That is not quite correct either. You cannot be 'convicted' of entering the bicycle lane because that is not a criminal offense. You can be charged with manslaughter and there you have to consider the culpability, or the state of mind of the defendant. I think we can disregard the possibility that the cop *intended* to kill the cyclist, so that leaves us with considering recklessness or negligence.
For *recklessness* you would need to prove that the subject knowingly broke the law disregarding the possible risks. This is typically the case where most of the cases of killing people with a car while breaking the law (drunk driving, speeding, etc.) fall in - if you do that and kill someone, you have been driving recklessly and will be prosecuted for vehicular manslaughter. It does not apply to the cop, because he drifted in the bicycle lane unknowingly.

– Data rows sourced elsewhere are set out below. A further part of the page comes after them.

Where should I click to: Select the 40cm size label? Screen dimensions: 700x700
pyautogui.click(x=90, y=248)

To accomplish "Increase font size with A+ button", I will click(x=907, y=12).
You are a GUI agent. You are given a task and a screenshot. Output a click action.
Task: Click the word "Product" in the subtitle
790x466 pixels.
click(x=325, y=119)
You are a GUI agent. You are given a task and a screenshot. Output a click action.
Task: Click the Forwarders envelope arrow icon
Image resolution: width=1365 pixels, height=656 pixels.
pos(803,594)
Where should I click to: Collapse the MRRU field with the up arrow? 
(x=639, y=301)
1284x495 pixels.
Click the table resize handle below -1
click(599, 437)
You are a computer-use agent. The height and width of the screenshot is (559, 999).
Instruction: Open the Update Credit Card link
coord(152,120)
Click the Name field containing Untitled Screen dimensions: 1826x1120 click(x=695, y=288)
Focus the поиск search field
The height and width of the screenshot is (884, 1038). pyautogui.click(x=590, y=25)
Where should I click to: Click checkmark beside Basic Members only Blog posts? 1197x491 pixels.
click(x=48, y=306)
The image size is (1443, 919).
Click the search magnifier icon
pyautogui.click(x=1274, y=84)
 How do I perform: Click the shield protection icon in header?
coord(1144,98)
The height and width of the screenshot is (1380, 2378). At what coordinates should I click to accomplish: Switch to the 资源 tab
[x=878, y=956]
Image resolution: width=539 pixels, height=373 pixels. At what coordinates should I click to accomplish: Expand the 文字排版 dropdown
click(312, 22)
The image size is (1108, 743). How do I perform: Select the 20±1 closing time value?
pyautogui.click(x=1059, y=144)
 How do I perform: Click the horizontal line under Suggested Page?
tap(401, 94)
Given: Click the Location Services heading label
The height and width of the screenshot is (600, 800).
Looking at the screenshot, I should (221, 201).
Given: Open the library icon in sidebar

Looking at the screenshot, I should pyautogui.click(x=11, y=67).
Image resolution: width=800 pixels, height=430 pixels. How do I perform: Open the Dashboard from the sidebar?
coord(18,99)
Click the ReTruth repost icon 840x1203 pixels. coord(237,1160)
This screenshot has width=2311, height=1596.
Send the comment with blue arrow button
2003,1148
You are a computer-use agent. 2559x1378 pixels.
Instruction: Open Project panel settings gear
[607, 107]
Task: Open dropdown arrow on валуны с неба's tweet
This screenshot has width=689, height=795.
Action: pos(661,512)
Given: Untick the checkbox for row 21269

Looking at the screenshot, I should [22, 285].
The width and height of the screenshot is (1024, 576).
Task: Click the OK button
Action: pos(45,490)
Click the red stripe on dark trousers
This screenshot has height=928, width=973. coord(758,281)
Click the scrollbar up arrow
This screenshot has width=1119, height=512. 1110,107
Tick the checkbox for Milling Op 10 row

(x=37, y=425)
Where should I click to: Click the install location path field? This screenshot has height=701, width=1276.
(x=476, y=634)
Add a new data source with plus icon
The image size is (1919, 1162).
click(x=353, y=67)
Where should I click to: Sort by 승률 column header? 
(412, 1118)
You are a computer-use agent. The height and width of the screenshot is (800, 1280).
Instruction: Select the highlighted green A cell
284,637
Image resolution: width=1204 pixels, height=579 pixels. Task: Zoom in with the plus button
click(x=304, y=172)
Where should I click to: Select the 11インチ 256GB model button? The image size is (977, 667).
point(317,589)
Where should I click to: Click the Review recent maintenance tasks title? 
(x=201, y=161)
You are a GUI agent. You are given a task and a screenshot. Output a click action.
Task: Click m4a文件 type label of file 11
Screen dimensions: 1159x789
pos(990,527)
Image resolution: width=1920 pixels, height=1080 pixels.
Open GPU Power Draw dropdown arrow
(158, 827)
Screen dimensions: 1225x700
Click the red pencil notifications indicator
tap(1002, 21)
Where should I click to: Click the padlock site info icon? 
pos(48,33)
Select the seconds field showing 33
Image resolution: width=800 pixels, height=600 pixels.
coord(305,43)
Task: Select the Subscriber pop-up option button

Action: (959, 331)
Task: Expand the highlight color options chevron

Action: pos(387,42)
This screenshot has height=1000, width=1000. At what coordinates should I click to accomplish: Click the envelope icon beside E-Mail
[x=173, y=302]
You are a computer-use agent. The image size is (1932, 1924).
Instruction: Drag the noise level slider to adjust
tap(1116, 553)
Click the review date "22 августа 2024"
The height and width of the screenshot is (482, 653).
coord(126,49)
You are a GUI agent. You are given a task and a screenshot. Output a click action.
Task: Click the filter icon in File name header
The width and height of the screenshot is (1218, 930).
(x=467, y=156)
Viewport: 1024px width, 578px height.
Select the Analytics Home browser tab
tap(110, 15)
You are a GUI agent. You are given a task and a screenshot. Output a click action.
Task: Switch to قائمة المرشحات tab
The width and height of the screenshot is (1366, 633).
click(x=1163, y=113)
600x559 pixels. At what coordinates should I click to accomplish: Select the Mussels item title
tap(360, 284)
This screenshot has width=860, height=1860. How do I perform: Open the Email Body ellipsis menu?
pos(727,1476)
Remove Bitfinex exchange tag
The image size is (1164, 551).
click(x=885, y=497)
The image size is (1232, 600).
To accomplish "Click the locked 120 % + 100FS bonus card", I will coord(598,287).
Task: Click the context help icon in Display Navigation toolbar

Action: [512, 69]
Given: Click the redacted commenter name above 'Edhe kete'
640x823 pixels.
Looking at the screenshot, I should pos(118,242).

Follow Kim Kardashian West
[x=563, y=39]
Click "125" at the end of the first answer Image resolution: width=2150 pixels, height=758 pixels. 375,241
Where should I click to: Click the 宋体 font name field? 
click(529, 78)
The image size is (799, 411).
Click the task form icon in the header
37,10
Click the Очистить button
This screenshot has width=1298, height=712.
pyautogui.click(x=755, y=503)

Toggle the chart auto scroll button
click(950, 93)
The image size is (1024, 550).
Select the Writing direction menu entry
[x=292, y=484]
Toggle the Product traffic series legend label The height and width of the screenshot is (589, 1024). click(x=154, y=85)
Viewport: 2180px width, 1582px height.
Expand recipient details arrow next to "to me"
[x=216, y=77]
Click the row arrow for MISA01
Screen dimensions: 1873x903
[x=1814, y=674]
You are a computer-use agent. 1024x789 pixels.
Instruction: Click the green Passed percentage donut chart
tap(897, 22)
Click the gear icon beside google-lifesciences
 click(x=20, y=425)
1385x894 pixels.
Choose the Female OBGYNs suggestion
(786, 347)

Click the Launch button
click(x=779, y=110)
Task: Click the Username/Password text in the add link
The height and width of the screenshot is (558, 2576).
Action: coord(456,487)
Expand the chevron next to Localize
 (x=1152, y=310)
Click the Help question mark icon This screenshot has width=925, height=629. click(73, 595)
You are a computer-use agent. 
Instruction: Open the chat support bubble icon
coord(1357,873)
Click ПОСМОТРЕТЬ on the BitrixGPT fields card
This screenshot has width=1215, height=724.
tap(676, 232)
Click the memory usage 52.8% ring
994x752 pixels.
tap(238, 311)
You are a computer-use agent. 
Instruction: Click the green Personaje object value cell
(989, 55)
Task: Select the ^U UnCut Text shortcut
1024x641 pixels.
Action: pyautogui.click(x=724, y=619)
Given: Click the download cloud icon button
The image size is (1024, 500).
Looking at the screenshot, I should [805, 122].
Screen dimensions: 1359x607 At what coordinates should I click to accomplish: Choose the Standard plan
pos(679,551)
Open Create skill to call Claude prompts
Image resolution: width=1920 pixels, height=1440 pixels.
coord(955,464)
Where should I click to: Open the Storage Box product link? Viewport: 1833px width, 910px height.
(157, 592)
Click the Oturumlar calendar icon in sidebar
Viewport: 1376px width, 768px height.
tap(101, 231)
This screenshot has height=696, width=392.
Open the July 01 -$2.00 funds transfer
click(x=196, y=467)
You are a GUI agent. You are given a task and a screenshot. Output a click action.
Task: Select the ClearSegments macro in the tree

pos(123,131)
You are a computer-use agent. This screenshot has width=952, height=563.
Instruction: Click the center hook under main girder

*Negligence* applies to cases where you can argue that "a reasonable person with the same general knowledge and abilities" as the accused would have reacted in that situation differently thus avoiding the disaster. In general, cases where you broke the law unknowingly fall here as well as cases where people fail to exercise more caution - e.g. not slowing down in an extreme rain storm, snow, etc. There you could argue that a typical "reasonable person" would slow down, or that a "reasonable person" would recognize that he/she is breaking the law. In the TFA case you would have to prove that a typical cop either would not have texted while driving or that a typical cop would not have crossed the lane while texting. Both of those would be really hard to prove in a court of law.